Lordstown hopes to begin production next summer and hopefully break-even by 2022. Such a timeline seems aggressive and unrealistic due to competition and the internal and external risks. Hence, to prove its naysayers wrong, the company must deliver results fast.
The Bull Case
Burns insists that Lordstown has something unique to offer its customers. Its flagship electric pickup truck called Endurance could potentially become the creme de la crème of the industry. The truck comes with an impressive 7500-pound towing capacity, a 250-mile range, and a reasonable price tag of $52,500.
The company made headlines recently when it showcased the Endurance at the White House with President Donald Trump. Management states the company has a backlog of orders worth $1.4 billion.
A core differentiating factor for Lordstown is that it owns its auto plant. Its competitors, such as Nikola (NASDAQ:NKLA) and Fisker (NYSE:FSR), lack the infrastructure to manufacture its vehicles. Lordstown has a 6.2 million square foot assembly plant from General Motors (NYSE:GM), with a $3 billion replacement value.
Additionally, it has several strategic investors, including automotive giants such as GM and institutional investors Fidelity and BlackRock (NYSE:BLK). Another positive is its current stock price. Lordstown Motors has a market capitalization of approximately $2.76 billion and is trading at less than $20.
The Bear Case
Unfortunately for Lordstown, the bear scenario for RIDE stock seems more compelling at this time. Perhaps the most obvious concern with the company is its ability to scale production. The Endurance hasn’t entered production yet, but the company has already laid down a break-even timeline. Seems a bit imprudent at this stage.
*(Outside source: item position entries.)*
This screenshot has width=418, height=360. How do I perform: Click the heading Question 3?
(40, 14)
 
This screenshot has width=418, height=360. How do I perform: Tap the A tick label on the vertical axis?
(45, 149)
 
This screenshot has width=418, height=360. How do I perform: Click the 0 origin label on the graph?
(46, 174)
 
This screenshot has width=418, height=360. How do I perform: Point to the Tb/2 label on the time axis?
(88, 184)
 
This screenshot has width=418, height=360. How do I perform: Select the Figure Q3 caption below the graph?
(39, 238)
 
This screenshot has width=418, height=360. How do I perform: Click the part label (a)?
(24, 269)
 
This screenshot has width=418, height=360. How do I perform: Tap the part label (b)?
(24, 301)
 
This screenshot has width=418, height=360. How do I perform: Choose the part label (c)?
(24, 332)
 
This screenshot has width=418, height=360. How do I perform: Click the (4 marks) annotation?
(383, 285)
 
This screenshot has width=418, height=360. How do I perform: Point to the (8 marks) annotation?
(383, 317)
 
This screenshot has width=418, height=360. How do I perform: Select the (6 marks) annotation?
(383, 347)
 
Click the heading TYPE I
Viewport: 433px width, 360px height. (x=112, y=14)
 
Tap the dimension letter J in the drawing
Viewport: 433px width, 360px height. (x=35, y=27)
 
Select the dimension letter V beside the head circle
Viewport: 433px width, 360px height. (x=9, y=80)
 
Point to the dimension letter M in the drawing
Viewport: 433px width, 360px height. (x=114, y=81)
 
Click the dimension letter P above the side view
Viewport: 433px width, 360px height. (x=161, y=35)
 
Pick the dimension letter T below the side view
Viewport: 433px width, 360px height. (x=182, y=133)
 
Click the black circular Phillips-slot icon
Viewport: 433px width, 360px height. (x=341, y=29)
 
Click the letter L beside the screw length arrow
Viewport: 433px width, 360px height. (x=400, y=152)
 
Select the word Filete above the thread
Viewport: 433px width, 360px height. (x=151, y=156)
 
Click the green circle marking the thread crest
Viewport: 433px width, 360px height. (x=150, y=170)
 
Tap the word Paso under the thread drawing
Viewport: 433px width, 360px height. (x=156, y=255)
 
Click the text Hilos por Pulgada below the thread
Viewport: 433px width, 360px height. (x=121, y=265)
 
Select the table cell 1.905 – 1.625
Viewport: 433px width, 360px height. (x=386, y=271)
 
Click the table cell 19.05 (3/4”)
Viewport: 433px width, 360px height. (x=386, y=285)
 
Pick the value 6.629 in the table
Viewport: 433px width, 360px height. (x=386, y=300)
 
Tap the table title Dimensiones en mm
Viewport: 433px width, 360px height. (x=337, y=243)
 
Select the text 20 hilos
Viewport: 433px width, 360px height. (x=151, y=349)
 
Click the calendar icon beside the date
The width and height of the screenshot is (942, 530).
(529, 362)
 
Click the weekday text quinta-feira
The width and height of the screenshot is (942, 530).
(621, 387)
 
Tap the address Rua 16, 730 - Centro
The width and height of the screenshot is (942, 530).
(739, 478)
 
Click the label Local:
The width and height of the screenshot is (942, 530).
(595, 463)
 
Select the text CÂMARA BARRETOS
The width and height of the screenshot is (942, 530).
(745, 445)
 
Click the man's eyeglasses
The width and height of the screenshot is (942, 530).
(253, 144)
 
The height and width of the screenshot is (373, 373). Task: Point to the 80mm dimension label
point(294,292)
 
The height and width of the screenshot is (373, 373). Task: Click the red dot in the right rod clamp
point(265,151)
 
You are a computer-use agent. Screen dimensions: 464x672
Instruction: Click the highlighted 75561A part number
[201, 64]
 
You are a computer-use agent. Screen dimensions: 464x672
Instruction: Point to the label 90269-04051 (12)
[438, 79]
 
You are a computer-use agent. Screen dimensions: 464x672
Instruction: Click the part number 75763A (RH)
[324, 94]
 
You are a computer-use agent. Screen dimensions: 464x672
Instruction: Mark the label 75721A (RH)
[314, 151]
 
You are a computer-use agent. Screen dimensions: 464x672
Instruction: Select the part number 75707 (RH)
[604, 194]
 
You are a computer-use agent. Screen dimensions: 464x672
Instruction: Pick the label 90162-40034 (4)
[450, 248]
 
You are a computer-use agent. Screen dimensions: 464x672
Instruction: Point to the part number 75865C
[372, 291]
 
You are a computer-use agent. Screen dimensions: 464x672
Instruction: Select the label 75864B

Lordstown might have to beef up its production capabilities if its partner Workhorse(NASDAQ:WKHS) wins a portion of the $6.3 billion USPS contract. Hence, the company could potentially end up borrowing significant sums of money in continuing to ramp up production. An Ann Arbor-based company recently sued it for $2.5 million for non-payment of dues. Therefore, the cracks seem to have started to surface already.
Moreover, you have to also factor in the intense competition in the EV space. Governments are likely to get involved in funding several new startups in hopes of transitioning to a greener economy. As cities begin to limit carbon emissions and other stakeholders continue to push the clean energy agenda, expect the EV market to become saturated soon.
Furthermore, having a manufacturing facility is an advantage but whether it’s cost-effective is a different story. EV startups, such as Fisker, are outsourcing manufacturing and focusing on design and software. Perhaps Lordstown could take cues from Fisker and employ an asset-light approach.
Bottom Line on RIDE Stock
Lordstown Motors is a fascinating play in the EV market but has a lot to prove to pique investors’ interest.
The company has an impressive production facility, a healthy backlog of orders and its stock is trading cheaply. However, production is yet to begin, and the intense competition might weigh down its progress immensely.
On top of that, its asset-heavy model might prove to be expensive in the longer run. Therefore, it’s best to avoid RIDE stock at this time.